New normal.
“The current state of being after some dramatic change has transpired. What replaces the expected, usual, typical state after an event occurs. The new normal encourages one to deal with current situations rather than lamenting what could have been.” www.urbandictionary.com
This cliché is how our society has come to describe that which goes from the extraordinary to the everyday, from cataclysmic to commonplace, from shock to surrender. It epitomizes how we work to incorporate an apocalyptic event into our average lives to establish a new reality that can be both lived with and lived within.
This cliché is our life.
Callen is now halfway through the consolidation phase of treatment, which - barring any forced “chemo holiday” for noxious side effects or disqualifying blood parameters - lasts 56 days, utilizes an aggressive combination of six drugs and yields innumerable ill effects. All in an effort to bring about that as-of-yet-elusive remission.

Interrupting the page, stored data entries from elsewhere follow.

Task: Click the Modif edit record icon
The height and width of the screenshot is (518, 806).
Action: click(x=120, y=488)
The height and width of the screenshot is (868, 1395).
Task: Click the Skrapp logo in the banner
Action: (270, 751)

While his counts are still labile, Callen experienced some modest recovery in white cell function when it mattered most– enough to mount a defense against Olivia’s viral illness, but not enough to lift isolation restrictions that are now entering a ninth long, lonely week. He has flirted with temperatures as high as 100.2F, just shy of the 100.4F threshold required for hospitalization. He has enjoyed fifteen blissful days without an invasive procedure - which also means there are no prognostic-yielding results to wait for or react to. Despite the lack of headline-grabbing events, though, this time has been anything but stagnant. Or ordinary. Rather, there has been a quiet evolution of sorts taking place.
We now have a chemotherapy pharmacy in the kitchen, a biohazard disposal unit in our bathroom, and a living room set up for oft-daily infusions. Jim and I take turns donning the requisite personal protective gear to administer Callen’s chemo while the other of us keeps one eye on a stopwatch and one eye on his eager-to-help hands. Callen’s understanding of the situation has matured from “I have linguemia” - as if it should be served with clam sauce and warm crusty bread - to “I have leukemia, which is still better than Pop having diabetes because at least I can eat chocolate”. Except that he is no longer all that interested in chocolate, or anything else. Callen’s once-insatiable appetite has been replaced by anorexia: he keeps a “dizzy tummy” most of the time now, and suffers the uncomfortable side effects of the anti-nausea medication used to calm it down. He has shed his steroid-induced weight-gain, his surgically implanted port-a-cath now visible beneath his thinned skin. His hair loss has accelerated and a full head-shave is impending. He has learned to pee in jugs, puke in containers and hold pressure on anything that oozes. His sleep, as his energy, comes in fitful bursts. He no longer asks if it’s a school day for him or a workday for me. Barring weekly clinic visits, there are few other time stamps to mark the passage of days. The only calendar we use is the one provided to us by the Children’s Oncology Group, which organizes our lives into numbered days of treatment, spelling out which drugs are given when. Weekends don’t bring a welcomed break from the daily grind – there are no play dates, Little League games or church outings to look forward to. Rather, on Saturdays and Sundays (otherwise known as days 2, 3, 9, 10, 16, 17 and so on, ad nauseum) Callen must take additional twice-daily antibiotics to protect him against infections generally reserved for people with full-blown AIDS.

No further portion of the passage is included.